Although less common than α-amino acids, non-α-amino acids—where the amino group is not on the carbon immediately adjacent to the carboxyl group but is attached to another carbon in the chain (for example, the β, γ, δ carbon)—are components of biologically important molecules, are significant in the pharmaceutical industry, and are useful starting materials for many areas of organic chemistry. Since the publication of the first edition of this book nearly 20 years ago, synthetic work devoted to the preparation of non- α-amino acids has expanded greatly.
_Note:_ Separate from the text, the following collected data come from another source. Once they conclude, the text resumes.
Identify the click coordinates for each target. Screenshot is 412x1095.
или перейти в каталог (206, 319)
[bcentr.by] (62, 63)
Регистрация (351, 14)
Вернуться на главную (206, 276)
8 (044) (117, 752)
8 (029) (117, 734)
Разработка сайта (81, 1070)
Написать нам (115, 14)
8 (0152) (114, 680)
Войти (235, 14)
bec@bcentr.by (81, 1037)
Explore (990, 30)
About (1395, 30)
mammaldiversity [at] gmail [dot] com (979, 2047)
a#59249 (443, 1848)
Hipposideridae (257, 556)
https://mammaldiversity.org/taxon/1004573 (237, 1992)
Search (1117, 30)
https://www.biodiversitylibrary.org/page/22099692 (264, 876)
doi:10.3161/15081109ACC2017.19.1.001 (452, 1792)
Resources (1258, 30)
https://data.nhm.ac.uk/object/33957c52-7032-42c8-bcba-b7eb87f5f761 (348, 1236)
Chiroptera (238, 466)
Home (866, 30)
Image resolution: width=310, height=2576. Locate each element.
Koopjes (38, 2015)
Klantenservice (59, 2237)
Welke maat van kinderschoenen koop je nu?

Methods of Non-α-Amino Acid Synthesis, Second Edition has been extensively rewritten and reorganized, providing an up-to-date review of strategies and methods for non-α-amino acid synthesis, particularly those amino acids that are key synthetic intermediates or important compounds in their own right. It focuses on acyclic amino acids of C3–C10, but also aminoalkanoic carboxylic acids, aminoalkenoic acids, and aminoalkynoic acids. The new edition contains many updated references and has a greater emphasis on the biological importance of non-α-amino acids. In addition to an array of synthetic methods, the book offers discussions on why non-α-amino acids are important.
The book covers synthetic methods that rely on substituent refunctionalization, the conversion of cyclic precursors to acyclic amino acids, conjugate addition reactions, and enolate anion reactions and condensation reactions that lead to non-α-amino acids. It also examines reactions and strategies that lead to good diastereoselectivity and enantioselectivity during synthesis. A chapter devoted to biologically important amino acids includes separate sections on GABA, GABOB, carnitine, DAVA, statine, and other significant amino acids as well as a new section on peptides and proteins that contain non-α-amino acids. The final chapter addresses aminocyclic and heterocyclic amino acids.
Table of Contents
Functional Group Exchanges. Cyclic Precursors. Conjugate Addition Reactions. Enolate Anion and Related Reactions. Diastereoselective and Enantioselective Syntheses. Biologically Important Amino Acids. Aminocyclic and Heterocyclic Amino Acids. Index.
Michael B. Smith attended Purdue University, graduating with a Ph.D. in Organic Chemistry. His postdoctoral work took place at the Arizona State University with George R. Pettit and at the Massachusetts Institute of Technology with Sidney Hecht. Dr. Smith joined the faculty at the University of Connecticut in 1977, where he now holds the rank of full professor. He is the author of the 5th–7th editions of March's Advanced Organic Chemistry, Organic Synthesis (3rd edition), and Organic Chemistry: An Acid-Base Approach.